Une bataille navale entre Gênes et les navires templiers est mentionnée lors de la Guerre de Saint-Sabas (1256-1258) 5,29.

Il fallut attendre la Septième croisade (1248-1254), pour que le Temple se dotât d’un vaisseau amiral, que Jean de Joinville visita en 1250. Cette mestre galie abritait dans sa cale les dépôts réguliers des participants de la croisade, et avait semblerait-il un pont blindé et ignifugé 2!

La huitième croisade (1270) n’implique probablement que deux navires templiers, l’ Allégresse et la Nave Angélique 5.

Hypothèses et légendes sur le devenir de la flotte après 1307

Aucune trace ni mention historique n’a été retrouvée sur la saisie ou la destruction des navires de l’Ordre du Temple, ni en France, ni dans les ports des autres pays d’Europe. De nombreuses hypothèses ont vu alors le jour:

– Une partie de la flotte templière aurait pu s’échapper et rejoindre les côtes portugaises ou écossaises pour y trouver refuge31:

Article détaillé : la flotte de navires templiers et la commanderie de La Rochelle.

– Une autre partie aurait traversé l’Atlantique et accosté sur les rives de l’Amérique du Nord, deux siècles avant Christophe Colomb:

Article détaillé : Contacts trans-océaniques précolombiens (les Chevaliers du Temple).

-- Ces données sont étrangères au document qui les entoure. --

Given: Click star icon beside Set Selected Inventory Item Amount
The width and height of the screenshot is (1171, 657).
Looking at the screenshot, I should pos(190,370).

– Une autre partie enfin, serait devenue une force navale clandestine, cherchant vengeance en s’attaquant presque exclusivement aux navires de l’Église Romaine, ou à ceux des pays ayant soutenu l’arrestation des templiers. Ces navires portant le pavillon Jolly Roger, auraient ainsi considérablement fait augmenter la piraterie à cette époque, en Atlantique, Manche, Mer du Nord et Méditerranée 32. Ce pavillon aurait pour origine Roger II de Sicile (1095 – 1154), lui-même surnommé « Jolly Roger »: celui-ci l’aurait hissé lors du schisme Anaclet II (anti-pape) / Innocent II, et de son combat contre les forces papales. Il aurait ensuite été désigné patron de La flotte de l’Ordre du Temple par les capitaines de navires templiers qui seraient parvenus à échapper à la dissolution de l’Ordre, en signe de révolte contre Rome. Ne pouvant plus porter le pavillon templier, ceux-ci auraient hissé le Jolly Roger lorsqu’ils croisaient les navires français, anglais ou de la papauté 33.